El Fondo Monetario Internacional recién disminuyó sus expectativas del crecimiento. Para la economía mundial bajó la tasa de 3.4 por ciento a 3.2 por ciento en 2016, y de 3.6 por ciento a 3.1 por ciento en 2017. Para Estados Unidos de 2.6 por ciento a 2.4 por ciento, y de 2.6 por ciento a 2.5 por ciento en los años citados. Para México la ubicó de 2.6 a 2.4 por ciento, y de 2.9 a 2.6 por ciento.

En términos de valor, el comercio internacional aumentó 22 por ciento en 2010, en 2012-2014 se estancó (casi cero por ciento) y en 2015 se desplomó en 13 por ciento, según datos de la Organización Mundial de Comercio, debido sobre todo a los malos precios de las materias primas. Para 2016 y 2017 ese organismo estima que será de alrededor de 3 por ciento.

Esos pronósticos y la volatilidad de los mercados financieros son nocivos para México, que ya resiente sus estragos. En enero-abril de 2015, las exportaciones acumuladas totales nacionales habían decrecido en 0.7 por ciento. En el mismo lapso de 2016, cayeron en 6.7 por ciento. Las petroleras se desplomaron en 46 y 42 por ciento en los mismos periodos. Las no petroleras que habían atenuado el colapso de los hidrocarburos, aumentaron 5.6 por ciento en el cuatrimestre citado de 2015. Pero en el mismo periodo de este año retrocedieron 4 por ciento. Las ventas en Estados Unidos dejaron de crecer en los mismos meses del año anterior y en los de este registran un signo negativo de 5 por ciento.

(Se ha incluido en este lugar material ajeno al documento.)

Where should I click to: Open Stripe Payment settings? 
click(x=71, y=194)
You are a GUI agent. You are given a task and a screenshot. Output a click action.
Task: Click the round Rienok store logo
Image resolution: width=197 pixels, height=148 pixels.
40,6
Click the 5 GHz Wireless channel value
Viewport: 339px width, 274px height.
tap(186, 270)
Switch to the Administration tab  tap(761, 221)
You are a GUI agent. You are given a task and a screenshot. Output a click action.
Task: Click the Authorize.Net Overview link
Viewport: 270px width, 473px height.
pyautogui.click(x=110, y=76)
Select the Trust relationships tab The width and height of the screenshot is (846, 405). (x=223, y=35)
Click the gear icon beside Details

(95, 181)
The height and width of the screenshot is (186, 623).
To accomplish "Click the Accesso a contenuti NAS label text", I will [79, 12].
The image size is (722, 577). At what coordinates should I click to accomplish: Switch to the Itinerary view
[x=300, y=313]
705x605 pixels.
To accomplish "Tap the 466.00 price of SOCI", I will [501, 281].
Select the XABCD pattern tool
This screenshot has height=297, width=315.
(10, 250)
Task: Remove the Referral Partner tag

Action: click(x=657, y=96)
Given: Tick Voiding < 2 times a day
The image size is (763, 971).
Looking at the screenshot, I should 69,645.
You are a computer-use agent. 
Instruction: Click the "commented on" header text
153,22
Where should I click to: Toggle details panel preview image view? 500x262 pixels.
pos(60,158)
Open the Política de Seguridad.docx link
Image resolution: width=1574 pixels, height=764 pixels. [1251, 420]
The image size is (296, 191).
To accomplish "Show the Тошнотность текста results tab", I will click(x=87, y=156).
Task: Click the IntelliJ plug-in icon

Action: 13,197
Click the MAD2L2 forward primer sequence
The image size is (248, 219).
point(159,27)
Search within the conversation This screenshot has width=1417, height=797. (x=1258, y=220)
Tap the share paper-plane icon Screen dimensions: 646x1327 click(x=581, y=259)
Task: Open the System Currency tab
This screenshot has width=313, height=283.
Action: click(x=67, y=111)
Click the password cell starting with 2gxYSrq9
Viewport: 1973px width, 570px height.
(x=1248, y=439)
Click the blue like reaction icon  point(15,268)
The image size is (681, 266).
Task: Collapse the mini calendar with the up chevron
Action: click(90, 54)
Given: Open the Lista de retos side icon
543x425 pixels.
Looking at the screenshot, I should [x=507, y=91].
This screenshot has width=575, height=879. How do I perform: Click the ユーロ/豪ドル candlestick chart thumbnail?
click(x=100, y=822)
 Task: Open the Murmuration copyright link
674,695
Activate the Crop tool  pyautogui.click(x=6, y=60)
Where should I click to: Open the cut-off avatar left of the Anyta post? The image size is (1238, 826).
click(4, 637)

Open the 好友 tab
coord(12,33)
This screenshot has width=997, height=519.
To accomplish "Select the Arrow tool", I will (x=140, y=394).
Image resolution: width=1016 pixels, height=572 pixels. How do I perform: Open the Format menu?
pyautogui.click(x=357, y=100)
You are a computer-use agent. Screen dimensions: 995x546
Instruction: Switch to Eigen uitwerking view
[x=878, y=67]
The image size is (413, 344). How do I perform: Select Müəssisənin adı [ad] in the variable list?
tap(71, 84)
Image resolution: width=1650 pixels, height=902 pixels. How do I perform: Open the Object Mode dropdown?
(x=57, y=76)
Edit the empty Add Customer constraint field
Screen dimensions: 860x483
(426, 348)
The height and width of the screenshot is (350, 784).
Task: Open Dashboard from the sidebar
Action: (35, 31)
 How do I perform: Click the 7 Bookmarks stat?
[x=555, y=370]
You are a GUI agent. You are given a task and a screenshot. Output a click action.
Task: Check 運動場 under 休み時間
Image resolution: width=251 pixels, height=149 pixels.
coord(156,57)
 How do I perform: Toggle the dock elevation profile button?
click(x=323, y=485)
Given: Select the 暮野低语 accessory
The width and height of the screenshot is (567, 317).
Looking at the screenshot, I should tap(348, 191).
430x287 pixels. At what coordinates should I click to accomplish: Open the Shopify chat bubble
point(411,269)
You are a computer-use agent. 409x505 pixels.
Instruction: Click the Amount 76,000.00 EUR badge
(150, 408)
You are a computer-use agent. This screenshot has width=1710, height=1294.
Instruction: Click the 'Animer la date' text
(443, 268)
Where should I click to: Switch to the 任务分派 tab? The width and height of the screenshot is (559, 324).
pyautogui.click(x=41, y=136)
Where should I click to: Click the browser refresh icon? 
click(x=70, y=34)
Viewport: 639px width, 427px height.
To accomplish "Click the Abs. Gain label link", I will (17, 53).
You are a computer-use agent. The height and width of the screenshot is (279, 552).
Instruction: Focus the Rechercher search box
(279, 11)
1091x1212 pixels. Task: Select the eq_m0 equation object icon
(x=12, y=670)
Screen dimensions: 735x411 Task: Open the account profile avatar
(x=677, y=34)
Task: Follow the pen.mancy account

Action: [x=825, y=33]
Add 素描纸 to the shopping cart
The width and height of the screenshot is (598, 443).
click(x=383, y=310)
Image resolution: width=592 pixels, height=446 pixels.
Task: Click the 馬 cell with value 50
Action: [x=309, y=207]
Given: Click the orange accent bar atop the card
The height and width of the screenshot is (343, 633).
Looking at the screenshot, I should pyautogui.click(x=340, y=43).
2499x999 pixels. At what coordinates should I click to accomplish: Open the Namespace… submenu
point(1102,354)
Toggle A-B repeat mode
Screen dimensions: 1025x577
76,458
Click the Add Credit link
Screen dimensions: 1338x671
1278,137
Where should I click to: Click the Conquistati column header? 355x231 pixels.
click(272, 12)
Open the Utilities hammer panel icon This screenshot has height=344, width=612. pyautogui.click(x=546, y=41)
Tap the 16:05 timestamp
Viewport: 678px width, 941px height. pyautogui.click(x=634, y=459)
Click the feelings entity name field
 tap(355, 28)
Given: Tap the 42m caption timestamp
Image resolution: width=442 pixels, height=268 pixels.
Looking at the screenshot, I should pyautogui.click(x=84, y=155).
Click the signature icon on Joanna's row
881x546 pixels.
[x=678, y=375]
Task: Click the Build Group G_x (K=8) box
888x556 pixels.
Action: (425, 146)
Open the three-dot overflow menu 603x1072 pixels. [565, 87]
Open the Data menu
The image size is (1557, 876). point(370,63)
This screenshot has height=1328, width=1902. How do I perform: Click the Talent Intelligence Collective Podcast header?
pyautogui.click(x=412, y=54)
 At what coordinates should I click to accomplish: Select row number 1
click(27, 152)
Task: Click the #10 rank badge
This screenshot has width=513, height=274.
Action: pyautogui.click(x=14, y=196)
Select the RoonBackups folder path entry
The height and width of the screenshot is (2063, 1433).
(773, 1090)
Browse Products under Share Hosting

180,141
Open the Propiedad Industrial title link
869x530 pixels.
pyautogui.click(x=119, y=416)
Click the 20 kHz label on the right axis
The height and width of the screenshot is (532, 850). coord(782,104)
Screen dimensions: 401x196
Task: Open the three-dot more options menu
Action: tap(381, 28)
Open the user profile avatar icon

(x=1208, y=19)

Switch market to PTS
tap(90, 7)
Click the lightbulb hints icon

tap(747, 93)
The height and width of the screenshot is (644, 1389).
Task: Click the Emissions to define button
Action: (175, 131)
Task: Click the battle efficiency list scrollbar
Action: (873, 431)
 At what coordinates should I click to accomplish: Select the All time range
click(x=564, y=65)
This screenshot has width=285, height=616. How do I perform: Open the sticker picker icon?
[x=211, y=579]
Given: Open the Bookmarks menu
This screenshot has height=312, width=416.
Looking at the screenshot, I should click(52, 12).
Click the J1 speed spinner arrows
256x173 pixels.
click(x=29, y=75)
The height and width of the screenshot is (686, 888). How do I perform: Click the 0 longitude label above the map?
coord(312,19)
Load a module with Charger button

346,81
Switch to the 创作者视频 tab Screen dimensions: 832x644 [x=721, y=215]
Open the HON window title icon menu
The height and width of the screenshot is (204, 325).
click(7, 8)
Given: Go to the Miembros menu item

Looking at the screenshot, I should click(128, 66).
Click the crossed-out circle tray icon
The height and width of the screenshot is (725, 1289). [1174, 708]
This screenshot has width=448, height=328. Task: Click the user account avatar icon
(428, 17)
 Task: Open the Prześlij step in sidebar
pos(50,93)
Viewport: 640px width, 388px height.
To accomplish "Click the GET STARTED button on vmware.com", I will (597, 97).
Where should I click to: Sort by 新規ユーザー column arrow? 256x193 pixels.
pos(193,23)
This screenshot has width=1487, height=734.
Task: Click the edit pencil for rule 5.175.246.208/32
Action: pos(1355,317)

Lo anterior es sin duda relevante, porque a principios de 2016 las exportaciones reales de bienes y servicios participaron con el 25 por ciento de la demanda total mexicana. En 1993 representaban el 13.4 por ciento. Con relación al PIB, su peso se elevó de 15 a 35 por ciento.

En el primer trimestre de 2015, tales exportaciones crecieron en 12.3 por ciento, 3.5 veces más que la tasa de la demanda y casi 5 veces más que la del crecimiento económico (3.6 por ciento y 2.6 por ciento, respectivamente). A partir de ese momento disminuyeron trimestralmente, y en enero-marzo de 2016 arrojaron una tasa de 3.5 por ciento, la demanda total creció 1.3 por ciento y el PIB 2.8 por ciento.

Lo anterior no es novedoso. Debido al “rebote” postcrisis, en 2010 esas exportaciones reales crecieron en 21 por ciento. Luego declinaron, y en 2015 aumentaron 9 por ciento. Esto puede indicar el fin del modelo primario y de ensamblaje exportador.

Desde luego, la declinación de las exportaciones se debe al petróleo, que en los trimestres citados pasó de una variación positiva de 6.7 por ciento a una negativa de 8.4 por ciento. Pero las no petroleras también se desaceleraron: su crecimiento pasó de 12 por ciento a 1 por ciento. No sólo se redujeron las ventas externas de bienes agropecuarios y mineros. Las manufacturas, que representan el 95 por ciento de las exportaciones no petroleras, pasaron de un crecimiento de 11.4 por ciento a un decrecimiento de 0.1 por ciento.

La industria automotriz juega un papel relevante en la debilidad de las exportaciones manufactureras. En enero-mayo de 2016, sus ventas foráneas cayeron 7.1 por ciento respecto del mismo lapso de 2015. Se vendieron externamente 82.3 mil autos y camiones ligeros. Las destinadas en América del Norte decrecieron 2.2 por ciento, en 27 mil unidades. Como se sabe, el mercado estadunidenses absorbe el 79 por ciento de las exportaciones totales.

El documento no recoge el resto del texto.